Langsung ke konten
PasarNetral

BI Perpanjang Keringanan Tagihan Kartu Kredit-SKNBI hingga Akhir 2026

Sumber: CNBC Indonesia
BI Perpanjang Keringanan Tagihan Kartu Kredit-SKNBI hingga Akhir 2026

Bank Indonesia (BI) baru saja mengumumkan perpanjangan kebijakan relaksasi tagihan kartu kredit dan sistem pembayaran nasional berbasis digital (SKNBI) hingga 31 Desember 2026. Langkah ini diambil sebagai respons terhadap kondisi ekonomi yang masih memerlukan dukungan, khususnya untuk menjaga daya beli masyarakat di tengah ketidakpastian global. Dengan adanya kebijakan ini, BI berharap dapat memberikan ruang bagi masyarakat untuk mengelola keuangan mereka dengan lebih baik, terutama di masa-masa sulit ini.

Perpanjangan kebijakan ini sangat penting mengingat dampak ekonomi yang ditimbulkan oleh berbagai faktor, termasuk pandemi COVID-19 yang masih membayangi. Kenaikan inflasi dan ketidakpastian pasar global menyebabkan banyak individu dan keluarga kesulitan dalam menjaga kestabilan finansial. Dalam konteks ini, BI berupaya untuk mendorong penggunaan kartu kredit secara lebih luas, sehingga masyarakat dapat lebih mudah mengakses barang dan jasa tanpa harus terbebani oleh pembayaran yang tinggi. Kebijakan ini juga sejalan dengan upaya pemerintah untuk mendorong digitalisasi sistem pembayaran di Indonesia, yang semakin relevan di era ekonomi digital.

Dari perspektif pasar, keputusan ini memberikan sinyal positif bagi sektor keuangan dan perbankan. Dengan adanya relaksasi ini, diharapkan akan terjadi peningkatan transaksi melalui kartu kredit yang dapat mendukung pertumbuhan ekonomi. Hal ini juga dapat berkontribusi pada peningkatan likuiditas dalam sistem keuangan, yang pada gilirannya dapat mendukung investasi dan pertumbuhan bisnis.
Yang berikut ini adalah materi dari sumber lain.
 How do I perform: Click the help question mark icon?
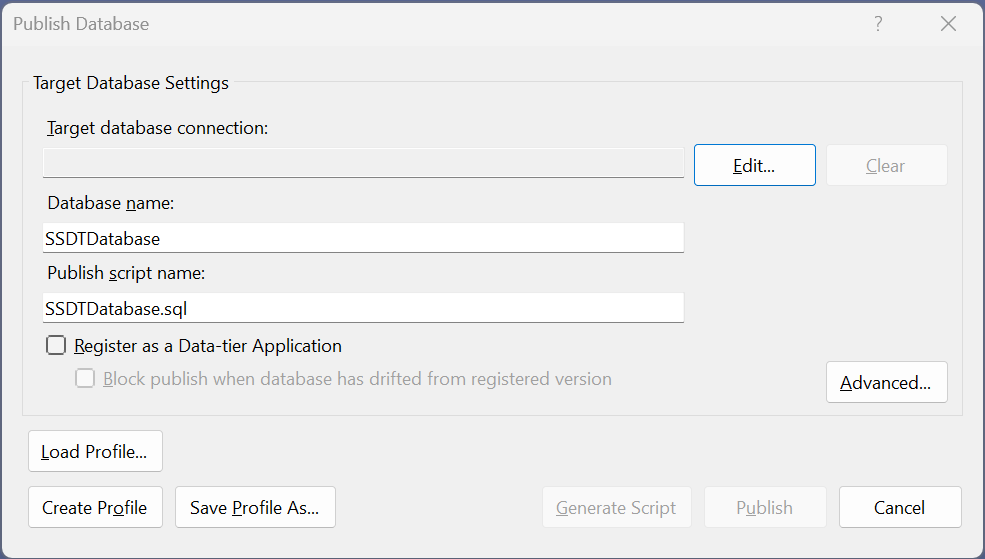tap(878, 24)
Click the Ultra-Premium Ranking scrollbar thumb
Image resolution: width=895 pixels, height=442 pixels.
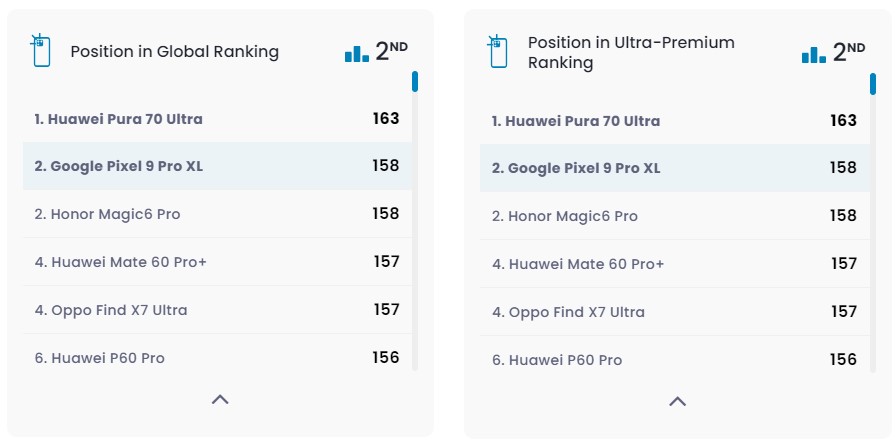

Masyarakat yang merasa lebih aman dengan penggunaan kartu kredit mereka cenderung akan berbelanja lebih banyak, sehingga meningkatkan permintaan di sektor retail dan jasa.

Namun, di sisi lain, perpanjangan kebijakan ini juga dihadapkan pada tantangan yang tidak bisa diabaikan. Misalnya, potensi peningkatan utang kartu kredit di kalangan masyarakat yang mungkin tidak dapat mengelola keuangannya dengan baik. Oleh karena itu, penting bagi BI untuk tetap memantau kondisi pasar dan memberikan edukasi kepada masyarakat mengenai penggunaan kartu kredit yang bijak. Hal ini bertujuan untuk mencegah terjadinya tumpukan utang yang dapat merugikan individu dan keluarga.

Melihat prospek ke depan, kami berharap langkah ini dapat memberikan dampak positif dan berkelanjutan bagi perekonomian Indonesia. BI berkomitmen untuk terus mendukung inovasi dan digitalisasi dalam sistem pembayaran, yang diharapkan dapat mempercepat inklusi keuangan di tanah air. Dengan adanya kebijakan ini, masyarakat diharapkan dapat lebih berpartisipasi dalam ekonomi digital, serta memanfaatkan teknologi untuk meningkatkan kualitas hidup mereka. Keberhasilan kebijakan ini akan sangat bergantung pada sinergi antara pemerintah, sektor perbankan, dan masyarakat untuk menciptakan ekosistem keuangan yang sehat dan berkelanjutan.

Denis Chaplinskii

Tim CoinMagnetic

Investor kripto sejak 2017. Kami berinvestasi dengan uang sendiri dan menguji setiap exchange secara langsung.

Pendiri: Denis Chaplinskii (investor kripto sejak 2017)

Diperbarui: Juni 2026

Ingin mendapatkan berita lebih awal?

Ikuti saluran Telegram kami – kami memposting berita dan analisis terkini.